Los siervos y los Ballesteros sepultaron allí mismo lo que quedaba de los difuntos. Los reptiles fueron despellejados, pero esta vez transcurrió largo tiempo antes de que sus cueros pasaran a manos de los Haraldssen: permanecieron en exhibición en lo alto de los muros de Ramtala durante varios días, en claro desafío y advertencia. Pero es dudoso que los Thröllewurms alcanzaran a ver tan alto, aunque igual los macabros trofeos sin duda infundieron valor a los guerreros de Ramtala.
El otro suceso tuvo lugar en Drakenstadt, el último día del mes, cuando ya la Matanza del Trigal se conocía allí. Treinta hombres de Vestwardsbjorg, enloquecidos por el prolongado asedio, se hicieron imprudentemente a la mar en unos pocos botes que tenían dentro de la fortaleza, y trataron de alcanzar la ciudad al amparo de la noche. Casi habían logrado su cometido, en apariencia inadvertidos para los Thröllewurms, cuando de repente éstos aparecieron, demostrando que sólo habían dejado que aquellos hombres se ilusionaran cruelmente. Los centinelas de la ciudad, que precisamente para no alertar a los Thröllewurms no se habían atrevido a arengar a gritos a aquellos treinta desesperados, fueron forzosos e impotentes testigos de la carnicería que tuvo lugar a continuación. En realidad, piadosamente, las tinieblas no les permitieron ver mucho; pero los alaridos de agonía, el chapoteo, los escalofriantes rugidos de los reptiles alborozados y el recuerdo del relato de la Matanza del Trigal sugirieron horriblemente todo cuanto los ojos no llegaron a captar.
El irascible Dunnarswrad pronto fue alertado sobre lo que sucedía y, llegado a los muros del Norte, puso enseguida a trabajar las catapultas para al menos abreviar los sufrimientos de aquellos desdichados enviándolos al fondo del mar junto con sus monstruosos asesinos, ya que nada más podía hacerse por ellos.
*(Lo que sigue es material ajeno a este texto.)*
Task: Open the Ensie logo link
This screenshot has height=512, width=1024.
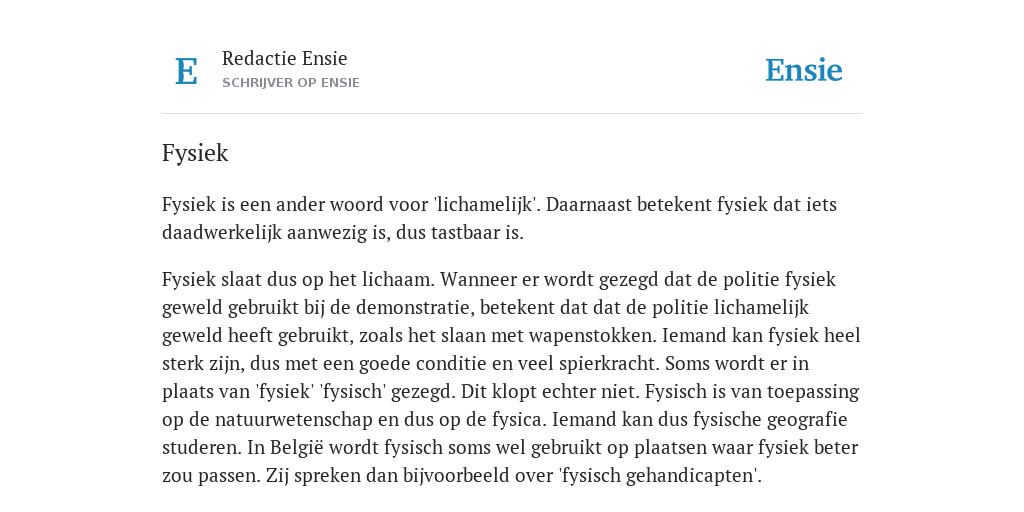Action: coord(804,70)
Pero fue inútil, y los alaridos de algunas de las víctimas siguieron escuchándose hasta alrededor de las dos de la mañana antes de que los Thröllewurms se dignaran, por fin, silenciarlos de manera drástica. Al alba, el océano presentaba una imagen truculenta, y las aves marinas se daban un festín con los despojos que flotaban en la superficie; y el Mar en Sangre, como pasaría a la Historia aquella noche trágica, era ya una de las más horripilantes tragedias de aquella guerra, acerca de la que nadie hablaba si no le era imprescindible.
Y desde entonces, cada vez que los ojos burlones de los Thröllewurms afloraban por encima de la superficie del océano, una congoja sin límite, un miedo atroz y un odio vengativo, todo a la vez, estremecía los corazones de los defensores de Drakenstadt.